[Extracted records]
:::::

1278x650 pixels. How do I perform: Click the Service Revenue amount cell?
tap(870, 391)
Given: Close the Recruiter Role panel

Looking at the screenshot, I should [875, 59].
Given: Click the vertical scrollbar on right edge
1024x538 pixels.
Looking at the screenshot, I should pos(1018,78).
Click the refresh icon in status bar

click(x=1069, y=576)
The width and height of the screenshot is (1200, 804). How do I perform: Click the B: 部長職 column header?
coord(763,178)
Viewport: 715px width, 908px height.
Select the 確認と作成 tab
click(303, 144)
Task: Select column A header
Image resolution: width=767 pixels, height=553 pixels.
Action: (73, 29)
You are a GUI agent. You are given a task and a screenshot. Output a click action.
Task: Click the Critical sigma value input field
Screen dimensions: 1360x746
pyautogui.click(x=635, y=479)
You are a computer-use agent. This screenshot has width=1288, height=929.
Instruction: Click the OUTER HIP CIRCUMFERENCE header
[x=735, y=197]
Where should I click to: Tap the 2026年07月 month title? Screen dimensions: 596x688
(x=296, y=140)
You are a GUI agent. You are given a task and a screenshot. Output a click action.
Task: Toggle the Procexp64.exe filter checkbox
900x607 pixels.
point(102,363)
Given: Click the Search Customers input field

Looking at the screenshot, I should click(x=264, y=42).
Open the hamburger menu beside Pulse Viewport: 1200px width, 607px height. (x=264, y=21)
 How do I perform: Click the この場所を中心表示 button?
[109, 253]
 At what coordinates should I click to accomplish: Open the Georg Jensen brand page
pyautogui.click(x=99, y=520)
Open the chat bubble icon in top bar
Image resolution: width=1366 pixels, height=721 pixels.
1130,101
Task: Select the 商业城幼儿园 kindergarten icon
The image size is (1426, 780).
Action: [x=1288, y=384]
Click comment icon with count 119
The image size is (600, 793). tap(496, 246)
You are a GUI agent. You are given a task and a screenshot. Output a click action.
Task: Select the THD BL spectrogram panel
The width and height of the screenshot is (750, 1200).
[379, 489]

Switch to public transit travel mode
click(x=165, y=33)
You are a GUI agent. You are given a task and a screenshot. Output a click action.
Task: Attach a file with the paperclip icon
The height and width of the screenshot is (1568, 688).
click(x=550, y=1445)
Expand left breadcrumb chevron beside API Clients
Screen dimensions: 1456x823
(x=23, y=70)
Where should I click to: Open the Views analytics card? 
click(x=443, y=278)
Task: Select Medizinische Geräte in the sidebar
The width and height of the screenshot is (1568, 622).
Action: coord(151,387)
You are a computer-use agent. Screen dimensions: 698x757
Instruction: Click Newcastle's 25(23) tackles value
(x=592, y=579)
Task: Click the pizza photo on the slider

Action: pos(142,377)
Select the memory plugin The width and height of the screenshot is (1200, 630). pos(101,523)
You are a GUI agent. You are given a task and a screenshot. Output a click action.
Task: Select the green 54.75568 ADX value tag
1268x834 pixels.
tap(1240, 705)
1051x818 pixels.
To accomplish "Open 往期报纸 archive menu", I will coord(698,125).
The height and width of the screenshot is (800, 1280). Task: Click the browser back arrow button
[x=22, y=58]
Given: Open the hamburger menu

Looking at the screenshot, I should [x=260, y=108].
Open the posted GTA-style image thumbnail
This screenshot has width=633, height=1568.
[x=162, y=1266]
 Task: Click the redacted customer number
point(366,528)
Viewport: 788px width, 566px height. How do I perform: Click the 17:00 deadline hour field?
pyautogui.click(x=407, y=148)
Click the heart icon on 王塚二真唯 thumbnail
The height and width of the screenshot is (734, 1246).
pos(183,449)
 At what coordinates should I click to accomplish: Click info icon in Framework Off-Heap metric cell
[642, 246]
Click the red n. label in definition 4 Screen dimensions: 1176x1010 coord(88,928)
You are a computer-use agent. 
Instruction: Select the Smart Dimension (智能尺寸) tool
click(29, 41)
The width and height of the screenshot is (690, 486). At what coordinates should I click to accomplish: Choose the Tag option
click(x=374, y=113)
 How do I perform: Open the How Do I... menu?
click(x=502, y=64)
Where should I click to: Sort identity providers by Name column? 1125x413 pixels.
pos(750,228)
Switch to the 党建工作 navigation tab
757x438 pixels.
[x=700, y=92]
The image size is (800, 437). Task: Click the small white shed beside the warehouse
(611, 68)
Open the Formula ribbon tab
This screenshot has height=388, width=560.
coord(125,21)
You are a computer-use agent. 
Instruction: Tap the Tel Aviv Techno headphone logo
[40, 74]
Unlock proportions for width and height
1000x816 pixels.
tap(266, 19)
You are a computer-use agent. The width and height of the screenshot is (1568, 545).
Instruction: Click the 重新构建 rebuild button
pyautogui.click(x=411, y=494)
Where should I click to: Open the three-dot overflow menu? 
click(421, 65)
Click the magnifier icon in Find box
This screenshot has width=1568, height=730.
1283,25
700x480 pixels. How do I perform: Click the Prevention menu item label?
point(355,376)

:::::

## [Work instructions]
Lines containing the word "computer" are to be located in the entries and copied.

## [Output of the exercise]
You are a computer-use agent. This screenshot has width=1288, height=929.
You are a computer-use agent. Screen dimensions: 698x757
You are a computer-use agent. 
You are a computer-use agent. 
You are a computer-use agent. The width and height of the screenshot is (1568, 545).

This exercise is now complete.